> [What is being asked]
Using the listing below, copy exactly the lines from the one containing "The height and" to the one containing "the Import Flat", both lines included, and no others.

> [Data for processing]
● ● ● ● ●

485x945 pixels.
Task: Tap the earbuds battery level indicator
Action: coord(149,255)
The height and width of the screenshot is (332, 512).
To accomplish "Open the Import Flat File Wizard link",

● ● ● ● ●

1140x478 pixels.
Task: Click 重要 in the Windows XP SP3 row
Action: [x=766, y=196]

● ● ● ● ●

> [Output of the task]
The height and width of the screenshot is (332, 512).
To accomplish "Open the Import Flat File Wizard link",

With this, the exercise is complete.